__Aim 1__
Translate this sentence from the interview excerpt into Spanish: "The agents expressed sympathy for Dion's loss."

At first, Dion denied knowing anything about the New Hampshire business. But the agents asked him about some of his specific vehicles, and, during the conversation that followed, Dion asserted that, in 2016, his ex-girlfriend had stolen his truck and, later that year, killed herself. The agents expressed sympathy for Dion's loss. He replied, "But there was a no-contact thing, so—." The agents refocused the conversation on Dion's presence at the New Hampshire business, asserting that there were pictures of his vehicles there and that they had other records showing he had been there. The following interchange occurred:

Agent Wheeler: -- so is there another reason that you were up there?
Dion: No. I always take that side road all the time.
Agent Daly: Would you have ever parked there for any reason, like make a phone call or something?
Dion's mother: [Your ex-girlfriend] used your truck to go to work. She was working at the [New Hampshire business].
Dion: No. I wasn't -
Agent Daly: She was - she worked at the [New Hampshire business]?

__Information shown__
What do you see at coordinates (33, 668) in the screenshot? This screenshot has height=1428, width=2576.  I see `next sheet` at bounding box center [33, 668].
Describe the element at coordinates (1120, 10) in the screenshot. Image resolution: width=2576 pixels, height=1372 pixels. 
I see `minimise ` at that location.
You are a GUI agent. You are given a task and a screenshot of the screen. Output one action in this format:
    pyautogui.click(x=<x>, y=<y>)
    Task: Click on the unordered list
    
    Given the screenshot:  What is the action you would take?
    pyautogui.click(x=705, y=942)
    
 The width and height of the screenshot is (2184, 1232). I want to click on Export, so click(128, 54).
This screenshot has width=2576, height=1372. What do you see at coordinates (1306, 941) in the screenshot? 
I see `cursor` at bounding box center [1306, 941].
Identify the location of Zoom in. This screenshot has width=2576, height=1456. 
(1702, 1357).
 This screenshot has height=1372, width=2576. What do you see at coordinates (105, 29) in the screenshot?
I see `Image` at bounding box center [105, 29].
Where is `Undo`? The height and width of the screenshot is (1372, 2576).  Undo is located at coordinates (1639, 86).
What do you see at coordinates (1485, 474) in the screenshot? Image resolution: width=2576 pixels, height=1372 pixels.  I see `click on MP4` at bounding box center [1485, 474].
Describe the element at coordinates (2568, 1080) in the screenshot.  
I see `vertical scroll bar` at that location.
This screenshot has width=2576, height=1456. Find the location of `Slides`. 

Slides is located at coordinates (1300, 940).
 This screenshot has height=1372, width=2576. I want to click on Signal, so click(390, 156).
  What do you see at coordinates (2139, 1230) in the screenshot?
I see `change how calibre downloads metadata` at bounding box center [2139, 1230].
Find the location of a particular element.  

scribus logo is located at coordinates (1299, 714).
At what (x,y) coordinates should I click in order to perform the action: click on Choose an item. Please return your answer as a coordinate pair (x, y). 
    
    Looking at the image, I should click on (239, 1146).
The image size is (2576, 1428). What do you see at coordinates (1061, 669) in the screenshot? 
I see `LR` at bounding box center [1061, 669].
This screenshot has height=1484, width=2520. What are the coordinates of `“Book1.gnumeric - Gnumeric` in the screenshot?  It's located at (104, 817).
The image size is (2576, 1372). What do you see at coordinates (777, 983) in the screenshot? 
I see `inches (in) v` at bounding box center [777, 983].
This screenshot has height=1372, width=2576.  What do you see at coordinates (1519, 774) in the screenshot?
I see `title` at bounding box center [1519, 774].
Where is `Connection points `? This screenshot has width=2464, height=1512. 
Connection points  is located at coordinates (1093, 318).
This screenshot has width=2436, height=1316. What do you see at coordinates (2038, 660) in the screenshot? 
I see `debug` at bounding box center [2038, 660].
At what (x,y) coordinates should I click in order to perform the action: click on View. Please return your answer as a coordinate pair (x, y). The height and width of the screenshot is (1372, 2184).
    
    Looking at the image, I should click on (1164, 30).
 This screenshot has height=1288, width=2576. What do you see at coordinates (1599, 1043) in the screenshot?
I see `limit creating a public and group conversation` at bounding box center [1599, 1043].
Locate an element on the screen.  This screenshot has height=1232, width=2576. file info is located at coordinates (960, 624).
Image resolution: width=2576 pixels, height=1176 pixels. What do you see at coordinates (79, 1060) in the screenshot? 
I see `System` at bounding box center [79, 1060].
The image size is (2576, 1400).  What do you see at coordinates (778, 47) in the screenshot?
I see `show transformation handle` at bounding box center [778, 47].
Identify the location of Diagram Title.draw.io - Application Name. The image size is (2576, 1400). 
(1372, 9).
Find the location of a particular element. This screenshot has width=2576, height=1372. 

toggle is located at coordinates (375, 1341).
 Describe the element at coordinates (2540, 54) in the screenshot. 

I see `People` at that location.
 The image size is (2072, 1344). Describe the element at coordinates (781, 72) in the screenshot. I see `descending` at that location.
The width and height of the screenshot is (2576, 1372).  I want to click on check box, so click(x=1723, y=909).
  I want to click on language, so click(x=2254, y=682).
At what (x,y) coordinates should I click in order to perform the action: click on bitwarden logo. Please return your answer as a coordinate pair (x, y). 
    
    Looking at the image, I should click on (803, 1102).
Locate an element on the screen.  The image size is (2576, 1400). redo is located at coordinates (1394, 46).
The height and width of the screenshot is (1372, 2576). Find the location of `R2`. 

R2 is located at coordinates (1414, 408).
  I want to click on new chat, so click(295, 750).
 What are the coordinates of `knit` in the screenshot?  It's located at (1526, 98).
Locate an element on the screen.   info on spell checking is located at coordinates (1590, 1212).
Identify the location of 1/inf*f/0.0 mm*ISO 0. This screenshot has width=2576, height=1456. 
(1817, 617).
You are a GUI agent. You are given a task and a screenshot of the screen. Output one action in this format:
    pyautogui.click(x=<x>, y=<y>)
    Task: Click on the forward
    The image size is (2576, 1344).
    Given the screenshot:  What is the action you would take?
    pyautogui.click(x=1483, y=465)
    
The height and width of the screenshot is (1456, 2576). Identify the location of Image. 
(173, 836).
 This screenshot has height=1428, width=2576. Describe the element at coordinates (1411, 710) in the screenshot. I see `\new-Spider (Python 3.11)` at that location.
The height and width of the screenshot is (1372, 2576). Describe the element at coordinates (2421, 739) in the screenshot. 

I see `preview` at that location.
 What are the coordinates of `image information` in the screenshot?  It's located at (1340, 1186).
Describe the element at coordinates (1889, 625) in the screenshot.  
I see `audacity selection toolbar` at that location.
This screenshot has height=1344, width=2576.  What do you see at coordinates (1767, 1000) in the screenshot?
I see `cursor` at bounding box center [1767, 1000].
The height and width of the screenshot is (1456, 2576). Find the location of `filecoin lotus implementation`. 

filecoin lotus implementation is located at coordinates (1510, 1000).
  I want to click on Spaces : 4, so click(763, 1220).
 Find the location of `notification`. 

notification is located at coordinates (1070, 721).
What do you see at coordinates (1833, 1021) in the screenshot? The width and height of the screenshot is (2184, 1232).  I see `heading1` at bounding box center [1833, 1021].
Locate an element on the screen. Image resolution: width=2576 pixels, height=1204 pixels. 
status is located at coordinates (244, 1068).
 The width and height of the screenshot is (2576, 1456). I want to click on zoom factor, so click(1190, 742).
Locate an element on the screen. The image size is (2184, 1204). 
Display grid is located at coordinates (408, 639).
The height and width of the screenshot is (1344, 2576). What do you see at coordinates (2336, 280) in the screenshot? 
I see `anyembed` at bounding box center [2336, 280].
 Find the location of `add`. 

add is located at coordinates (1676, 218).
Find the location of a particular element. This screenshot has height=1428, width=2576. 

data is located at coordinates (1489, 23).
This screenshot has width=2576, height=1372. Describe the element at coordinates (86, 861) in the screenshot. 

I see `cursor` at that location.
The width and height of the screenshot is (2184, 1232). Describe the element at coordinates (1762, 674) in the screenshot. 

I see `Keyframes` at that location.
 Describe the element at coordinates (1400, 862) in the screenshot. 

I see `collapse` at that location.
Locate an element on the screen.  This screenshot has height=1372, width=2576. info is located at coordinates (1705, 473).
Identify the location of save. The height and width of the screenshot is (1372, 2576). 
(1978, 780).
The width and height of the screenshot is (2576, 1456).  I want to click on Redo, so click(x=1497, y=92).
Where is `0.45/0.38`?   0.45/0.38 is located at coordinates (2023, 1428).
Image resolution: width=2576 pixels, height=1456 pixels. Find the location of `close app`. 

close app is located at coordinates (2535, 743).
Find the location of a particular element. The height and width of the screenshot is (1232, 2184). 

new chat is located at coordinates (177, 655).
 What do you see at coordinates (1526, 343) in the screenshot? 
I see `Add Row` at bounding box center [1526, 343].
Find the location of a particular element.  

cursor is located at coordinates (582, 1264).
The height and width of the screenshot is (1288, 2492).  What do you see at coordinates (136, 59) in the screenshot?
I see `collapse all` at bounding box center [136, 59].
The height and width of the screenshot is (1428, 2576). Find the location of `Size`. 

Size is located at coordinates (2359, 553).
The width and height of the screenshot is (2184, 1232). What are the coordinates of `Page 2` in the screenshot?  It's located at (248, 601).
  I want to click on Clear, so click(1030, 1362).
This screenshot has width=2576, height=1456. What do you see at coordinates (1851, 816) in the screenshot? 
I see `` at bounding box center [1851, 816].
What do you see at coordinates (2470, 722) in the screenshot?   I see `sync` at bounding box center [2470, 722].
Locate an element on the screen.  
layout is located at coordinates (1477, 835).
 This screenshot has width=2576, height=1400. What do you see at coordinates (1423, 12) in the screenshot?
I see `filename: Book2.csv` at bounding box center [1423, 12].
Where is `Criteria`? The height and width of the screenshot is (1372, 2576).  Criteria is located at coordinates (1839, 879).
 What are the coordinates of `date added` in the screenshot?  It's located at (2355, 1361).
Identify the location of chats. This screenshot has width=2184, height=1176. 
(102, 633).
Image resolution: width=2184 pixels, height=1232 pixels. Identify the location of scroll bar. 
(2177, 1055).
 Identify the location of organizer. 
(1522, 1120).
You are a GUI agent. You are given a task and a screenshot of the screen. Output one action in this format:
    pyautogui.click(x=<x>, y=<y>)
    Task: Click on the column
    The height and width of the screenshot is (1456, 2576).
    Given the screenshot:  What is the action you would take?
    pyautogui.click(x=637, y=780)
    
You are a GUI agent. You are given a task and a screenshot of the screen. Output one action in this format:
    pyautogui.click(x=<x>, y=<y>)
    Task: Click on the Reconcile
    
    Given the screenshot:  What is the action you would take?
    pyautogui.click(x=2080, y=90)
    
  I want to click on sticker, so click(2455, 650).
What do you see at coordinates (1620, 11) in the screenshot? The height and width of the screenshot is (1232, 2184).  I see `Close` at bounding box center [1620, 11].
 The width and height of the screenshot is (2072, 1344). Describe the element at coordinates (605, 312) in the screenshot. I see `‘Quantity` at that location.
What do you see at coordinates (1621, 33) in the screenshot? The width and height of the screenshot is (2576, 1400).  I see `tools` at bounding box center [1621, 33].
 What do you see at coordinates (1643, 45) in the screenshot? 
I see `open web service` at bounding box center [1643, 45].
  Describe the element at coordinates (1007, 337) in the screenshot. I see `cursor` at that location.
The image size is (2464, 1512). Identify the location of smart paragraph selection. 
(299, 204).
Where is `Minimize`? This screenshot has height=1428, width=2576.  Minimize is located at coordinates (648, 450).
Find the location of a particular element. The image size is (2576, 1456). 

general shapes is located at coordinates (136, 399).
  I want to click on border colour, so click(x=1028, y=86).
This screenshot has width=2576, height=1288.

__Aim 2__
In the listing, start at the line containing "coordinates (2023, 1428)." and stop after the line containing "close app is". Write out only those lines, with "Image resolution" swapped for "Screen size" and everything else left unchanged.

__Full response 1__
Los agentes expresaron su pesar por la pérdida de Dion.

__Full response 2__
Where is `0.45/0.38`?   0.45/0.38 is located at coordinates (2023, 1428).
Screen size: width=2576 pixels, height=1456 pixels. Find the location of `close app`. 

close app is located at coordinates (2535, 743).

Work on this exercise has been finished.